Health checks on Machines

Are any form of (local or remote) health checks available for Machine apps? If so, what’s the behaviour when those fail? I’d expect them to get torn down as if they were hit with fly m stop.

I’ve asked this before but got no answers [0][1]. Today the (main) app process on one of the Machine VMs was not responsive on its service ports (for reasons unknown), but the VM was still getting traffic (which it couldn’t serve), and then eventually hit 100% CPU usage (it is unclear why). Ideally, health-checks would have kicked in and stopped this Machine, rather than Fly Proxy sending requests to a Machine which is in no position to fulfill them.

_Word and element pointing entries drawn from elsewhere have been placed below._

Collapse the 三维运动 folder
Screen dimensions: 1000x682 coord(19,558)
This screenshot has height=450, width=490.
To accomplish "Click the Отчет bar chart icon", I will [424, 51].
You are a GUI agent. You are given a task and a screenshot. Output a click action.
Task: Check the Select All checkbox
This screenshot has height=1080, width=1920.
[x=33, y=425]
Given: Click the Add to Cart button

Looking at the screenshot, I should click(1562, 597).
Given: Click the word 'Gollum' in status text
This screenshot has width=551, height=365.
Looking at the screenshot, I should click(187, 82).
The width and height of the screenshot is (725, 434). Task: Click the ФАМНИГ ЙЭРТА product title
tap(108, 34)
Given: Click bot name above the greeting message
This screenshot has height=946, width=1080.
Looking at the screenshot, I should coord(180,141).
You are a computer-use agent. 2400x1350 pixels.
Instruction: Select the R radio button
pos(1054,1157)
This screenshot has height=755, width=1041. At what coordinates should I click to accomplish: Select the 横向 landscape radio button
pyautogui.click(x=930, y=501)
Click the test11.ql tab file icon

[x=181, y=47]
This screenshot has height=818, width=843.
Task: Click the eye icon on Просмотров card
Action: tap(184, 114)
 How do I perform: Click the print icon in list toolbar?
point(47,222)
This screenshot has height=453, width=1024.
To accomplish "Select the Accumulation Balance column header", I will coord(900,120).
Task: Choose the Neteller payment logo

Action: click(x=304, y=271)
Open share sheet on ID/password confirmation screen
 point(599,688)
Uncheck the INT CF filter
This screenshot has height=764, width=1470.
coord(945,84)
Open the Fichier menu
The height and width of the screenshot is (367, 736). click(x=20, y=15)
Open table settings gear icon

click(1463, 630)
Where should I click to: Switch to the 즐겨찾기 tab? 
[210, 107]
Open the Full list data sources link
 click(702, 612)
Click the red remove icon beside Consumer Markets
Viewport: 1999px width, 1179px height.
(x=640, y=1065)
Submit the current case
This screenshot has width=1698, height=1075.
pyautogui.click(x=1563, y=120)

The only thing in logs was a running stream of:

error.message="failed to connect to fly machine: Supposedly started, and not stopped, but: connection timed out" 2022-12-01T19:33:06Z proxy[3d8dd59fe15689] sea [error]
error.message="failed to connect to fly machine: Supposedly started, and not stopped, but: connection timed out" 2022-12-01T19:33:06Z proxy[3d8dd59fe15689] sea [error]
error.message="failed to connect to fly machine: Supposedly started, and not stopped, but: connection timed out" 2022-12-01T19:33:06Z proxy[3d8dd59fe15689] sea [error]
error.message="failed to connect to fly machine: Supposedly started, and not stopped, but: connection timed out" 2022-12-01T19:33:06Z proxy[3d8dd59fe15689] sea [error]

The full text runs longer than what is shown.